5.5.2 Dat partijen eerder met elkaar zaken hebben gedaan kan zonder nadere motivering, die ontbreekt, niet tot het oordeel leiden dat Centraal op de onbevoegdheid van [JR] bedacht had dienen te zijn, reeds omdat niet gesteld of gebleken is dat bij eerdere transacties een zelfde soort overeenkomst als die van 24 oktober 1996 is gesloten. Daarenboven heeft Centraal gemotiveerd bestreden dat tussen partijen een bestendige handelsrelatie bestond. Centraal heeft op dit punt aangevoerd en met stukken onderbouwd dat de gebruikelijke gang van zaken bij haar vaste kredietverlener, Mercedes Benz Credit, in een geval als het onderhavige aldus is, dat kopieën van het kentekenbewijs deel I en deel II en het originele kentekenbewijs deel III dienen te worden verzonden aan Mercedes Benz Credit. Aldus, zo begrijpt de rechtbank, beschikt de lessee/huurkoper van de auto niet over het kentekenbewijs deel III. Ook gelet op deze, voor Centraal gebruikelijke, werkwijze hoefde Centraal er niet op bedacht te zijn dat [JR] niet de eigenaar van de Mercedes was.

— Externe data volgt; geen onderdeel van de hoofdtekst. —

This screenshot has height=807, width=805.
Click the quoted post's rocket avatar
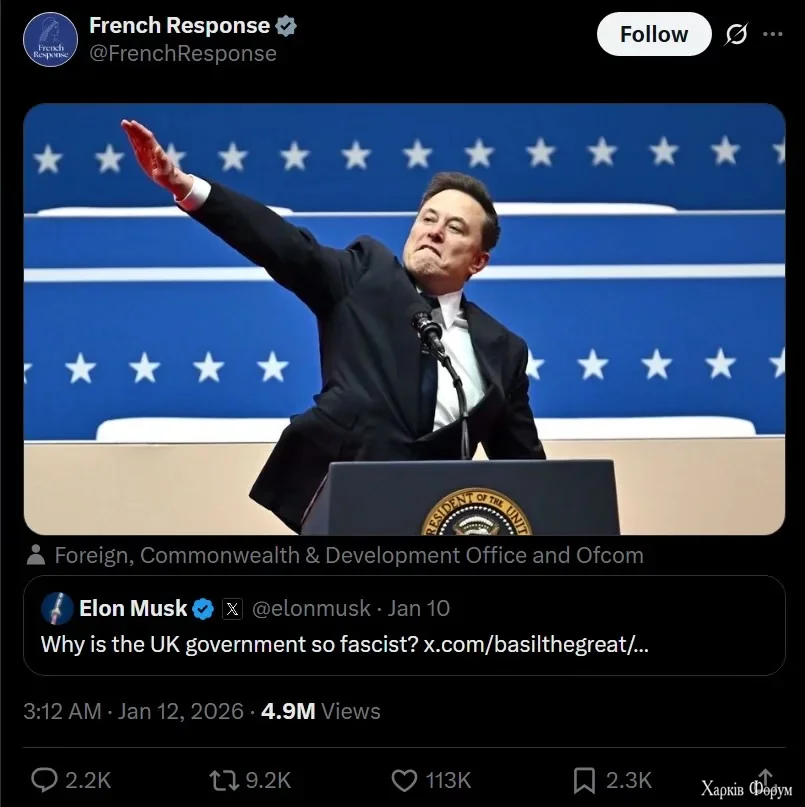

5.5.3 Andere omstandigheden op grond waarvan Centraal meer onderzoek naar de beschik-kingsbevoegdheid van [JR] had dienen te doen, zijn door Finata niet gesteld en ook niet anderszins gebleken. Aan de vraag of nader onderzoek mógelijk was kan derhalve worden voorbijgegaan.
Naast het voorgaande wordt overwogen dat, naar Centraal terecht heeft gesteld, Finata door het ter beschikking (laten) stellen van een overschrijvingsbewijs aan de kredietnemer, willens en wetens het risico neemt dat deze de betreffende auto verkoopt en overdraagt aan een derde, zonder dat de kredietnemer de eigendom van de betreffende auto heeft gekregen, omdat hij zijn financiële verplichtingen uit de overeenkomst niet is nagekomen. Dit laatste betreft eveneens een door Finata willens en wetens genomen risico. Naar het oordeel van de rechtbank kunnen deze risico’s niet door Finata worden afgewenteld op Centraal door aan Centraal de aanvraag en tenaamstelling van het kenteken over te laten, zonder dat het kentekenbewijs deel III op naam van Finata wordt gesteld. In dit kader heeft Centraal met recht aangevoerd dat [JR] de Mercedes ook aan een ander dan Centraal te koop had kunnen aanbieden, in welk geval op die andere verkrijger, behoudens bijzondere omstandigheden, evenmin de plicht rust om meer onderzoek te doen dan dat naar de autopapieren.
Het voorgaande klemt temeer nu (naar tussen partijen vast staat) sinds 1995 de mogelijkheid bestaat om bij de tenaamstelling van een kenteken een melding in een zogeheten hulpregister bij de Rijksdienst voor het Wegverkeer (hierna: RDW) te laten plaatsen, zodat bekend is dat een ander dan de kentekenhouder de eigenaar van de betreffende auto is. Bij een kentekennummer dat in het hulpregister is geplaatst, komt dan de status RTL (Registratie Tenaamstelling Leasemaatschappijen) te staan. Van deze mogelijkheid heeft Finata geen gebruik gemaakt. Finata heeft de stelling van Centraal, dat zij niet bevoegd is een dergelijke melding te doen, omdat deze dient te worden gedaan door de financier, niet betwist. Aldus kan onbesproken blijven welke gevolgen die melding in het onderhavige geval zou hebben gehad.
Op grond van het voorgaande dient de vordering te worden afgewezen en behoeven de overige weren van Centraal geen bespreking.
Als de in het ongelijk te stellen partij zal Finata worden veroordeeld in de kosten van het geding.